(Data for the task)

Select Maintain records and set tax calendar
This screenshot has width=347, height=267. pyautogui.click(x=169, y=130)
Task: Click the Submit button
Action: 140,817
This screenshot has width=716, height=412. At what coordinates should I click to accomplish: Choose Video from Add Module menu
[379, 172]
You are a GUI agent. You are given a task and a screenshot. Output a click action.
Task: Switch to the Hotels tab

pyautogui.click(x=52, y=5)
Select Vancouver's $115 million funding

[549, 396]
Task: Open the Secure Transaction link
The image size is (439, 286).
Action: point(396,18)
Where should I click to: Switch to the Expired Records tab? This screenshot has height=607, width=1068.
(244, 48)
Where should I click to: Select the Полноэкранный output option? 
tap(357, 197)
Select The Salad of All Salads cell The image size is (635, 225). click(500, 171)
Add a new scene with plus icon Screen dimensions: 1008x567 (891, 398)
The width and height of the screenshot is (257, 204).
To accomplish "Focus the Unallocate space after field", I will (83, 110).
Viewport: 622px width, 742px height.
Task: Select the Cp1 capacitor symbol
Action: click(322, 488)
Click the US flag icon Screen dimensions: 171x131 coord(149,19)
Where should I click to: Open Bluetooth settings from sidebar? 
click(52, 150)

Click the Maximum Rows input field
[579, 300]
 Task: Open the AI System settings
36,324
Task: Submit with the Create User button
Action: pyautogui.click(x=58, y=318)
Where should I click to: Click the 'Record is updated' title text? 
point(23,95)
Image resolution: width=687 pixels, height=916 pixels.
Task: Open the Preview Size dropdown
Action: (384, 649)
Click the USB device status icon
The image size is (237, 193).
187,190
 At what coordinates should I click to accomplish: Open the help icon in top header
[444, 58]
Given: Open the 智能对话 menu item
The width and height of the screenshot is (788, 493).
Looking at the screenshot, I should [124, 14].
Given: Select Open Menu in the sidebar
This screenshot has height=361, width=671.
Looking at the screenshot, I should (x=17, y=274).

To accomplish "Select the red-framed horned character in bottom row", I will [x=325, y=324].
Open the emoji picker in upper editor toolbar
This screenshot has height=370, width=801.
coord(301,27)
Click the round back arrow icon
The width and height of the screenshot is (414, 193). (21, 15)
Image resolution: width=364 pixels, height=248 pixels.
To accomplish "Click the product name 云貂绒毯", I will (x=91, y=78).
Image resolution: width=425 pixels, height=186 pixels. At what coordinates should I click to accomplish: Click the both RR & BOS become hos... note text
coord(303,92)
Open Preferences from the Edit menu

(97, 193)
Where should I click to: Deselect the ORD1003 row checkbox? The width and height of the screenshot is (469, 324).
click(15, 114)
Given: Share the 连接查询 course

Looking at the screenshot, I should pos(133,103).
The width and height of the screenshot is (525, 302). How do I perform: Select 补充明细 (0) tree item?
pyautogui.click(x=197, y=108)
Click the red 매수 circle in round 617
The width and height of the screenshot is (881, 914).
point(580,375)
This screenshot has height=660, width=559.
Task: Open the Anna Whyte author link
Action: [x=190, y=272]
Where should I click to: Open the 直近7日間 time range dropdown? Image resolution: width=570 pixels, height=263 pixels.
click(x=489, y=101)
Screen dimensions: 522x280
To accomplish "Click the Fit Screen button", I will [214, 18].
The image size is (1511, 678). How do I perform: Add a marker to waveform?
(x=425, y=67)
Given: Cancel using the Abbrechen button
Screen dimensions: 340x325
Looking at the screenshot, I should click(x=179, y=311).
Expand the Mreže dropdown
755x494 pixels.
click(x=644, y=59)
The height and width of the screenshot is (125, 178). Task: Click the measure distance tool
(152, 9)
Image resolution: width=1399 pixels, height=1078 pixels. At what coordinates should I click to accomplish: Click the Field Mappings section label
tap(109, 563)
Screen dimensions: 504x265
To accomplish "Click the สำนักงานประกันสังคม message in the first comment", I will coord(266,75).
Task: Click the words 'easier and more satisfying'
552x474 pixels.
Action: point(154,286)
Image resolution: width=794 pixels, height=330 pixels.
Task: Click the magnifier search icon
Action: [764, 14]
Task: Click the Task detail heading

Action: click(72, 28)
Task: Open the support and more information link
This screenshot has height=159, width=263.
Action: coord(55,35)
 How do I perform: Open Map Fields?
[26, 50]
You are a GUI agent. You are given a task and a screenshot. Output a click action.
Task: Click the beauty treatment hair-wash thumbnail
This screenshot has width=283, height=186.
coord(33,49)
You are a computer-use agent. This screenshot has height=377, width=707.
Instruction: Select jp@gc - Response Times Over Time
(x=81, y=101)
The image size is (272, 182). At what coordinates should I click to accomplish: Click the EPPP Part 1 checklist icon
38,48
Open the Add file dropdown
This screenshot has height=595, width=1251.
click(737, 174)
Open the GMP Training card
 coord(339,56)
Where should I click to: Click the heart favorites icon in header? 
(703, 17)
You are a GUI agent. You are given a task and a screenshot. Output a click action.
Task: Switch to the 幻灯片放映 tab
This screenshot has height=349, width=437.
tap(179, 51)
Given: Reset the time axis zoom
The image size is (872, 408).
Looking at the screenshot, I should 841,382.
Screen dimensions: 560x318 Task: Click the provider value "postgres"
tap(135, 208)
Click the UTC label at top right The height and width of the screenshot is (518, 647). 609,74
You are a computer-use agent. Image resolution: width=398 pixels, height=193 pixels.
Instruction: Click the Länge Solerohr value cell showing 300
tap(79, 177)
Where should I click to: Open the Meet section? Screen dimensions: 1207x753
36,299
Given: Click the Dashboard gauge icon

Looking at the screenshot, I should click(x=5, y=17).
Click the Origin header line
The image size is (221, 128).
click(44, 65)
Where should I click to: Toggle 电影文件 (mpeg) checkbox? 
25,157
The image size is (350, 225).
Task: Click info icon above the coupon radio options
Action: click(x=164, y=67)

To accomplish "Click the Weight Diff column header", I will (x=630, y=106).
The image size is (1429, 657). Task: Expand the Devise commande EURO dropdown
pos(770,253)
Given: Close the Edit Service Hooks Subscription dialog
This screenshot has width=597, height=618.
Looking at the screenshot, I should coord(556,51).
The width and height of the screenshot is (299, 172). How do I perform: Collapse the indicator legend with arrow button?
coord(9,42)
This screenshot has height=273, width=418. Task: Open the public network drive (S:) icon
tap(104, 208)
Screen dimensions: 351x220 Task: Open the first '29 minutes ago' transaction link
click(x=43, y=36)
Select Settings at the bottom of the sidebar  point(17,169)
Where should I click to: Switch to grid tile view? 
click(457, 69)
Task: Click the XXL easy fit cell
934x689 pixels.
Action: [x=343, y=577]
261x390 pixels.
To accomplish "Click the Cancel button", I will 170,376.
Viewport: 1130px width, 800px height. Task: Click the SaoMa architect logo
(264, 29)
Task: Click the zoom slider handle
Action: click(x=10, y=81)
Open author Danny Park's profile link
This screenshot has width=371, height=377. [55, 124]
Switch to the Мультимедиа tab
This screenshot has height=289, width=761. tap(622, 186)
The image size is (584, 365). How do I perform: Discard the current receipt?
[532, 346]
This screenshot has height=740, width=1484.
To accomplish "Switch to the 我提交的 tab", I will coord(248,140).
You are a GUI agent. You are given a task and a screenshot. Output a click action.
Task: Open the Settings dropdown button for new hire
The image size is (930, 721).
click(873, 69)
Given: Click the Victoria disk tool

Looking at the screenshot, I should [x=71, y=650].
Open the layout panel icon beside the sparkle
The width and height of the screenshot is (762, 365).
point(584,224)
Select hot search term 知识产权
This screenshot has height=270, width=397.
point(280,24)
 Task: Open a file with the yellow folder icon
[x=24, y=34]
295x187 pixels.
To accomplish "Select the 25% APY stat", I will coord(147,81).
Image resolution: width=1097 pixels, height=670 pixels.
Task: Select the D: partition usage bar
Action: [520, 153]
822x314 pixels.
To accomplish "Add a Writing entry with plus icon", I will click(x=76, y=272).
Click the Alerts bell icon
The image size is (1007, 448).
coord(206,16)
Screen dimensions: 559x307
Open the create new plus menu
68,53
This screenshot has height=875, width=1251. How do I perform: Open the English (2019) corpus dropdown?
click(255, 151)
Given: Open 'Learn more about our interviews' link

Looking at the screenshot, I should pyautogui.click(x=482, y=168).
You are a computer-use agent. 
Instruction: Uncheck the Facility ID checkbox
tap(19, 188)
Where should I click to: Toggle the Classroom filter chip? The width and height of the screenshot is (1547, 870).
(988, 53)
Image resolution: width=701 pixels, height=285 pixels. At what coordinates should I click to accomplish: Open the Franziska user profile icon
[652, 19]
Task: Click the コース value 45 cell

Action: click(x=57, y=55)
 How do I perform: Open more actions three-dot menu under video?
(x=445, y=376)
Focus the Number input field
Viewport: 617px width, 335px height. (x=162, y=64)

(End Data for the task)

*What the task asks*:
All the lines that hold the word "computer" must appear in the answer, copied from the records.

*Response area*:
You are a computer-use agent. This screenshot has height=377, width=707.
You are a computer-use agent. Image resolution: width=398 pixels, height=193 pixels.
You are a computer-use agent. 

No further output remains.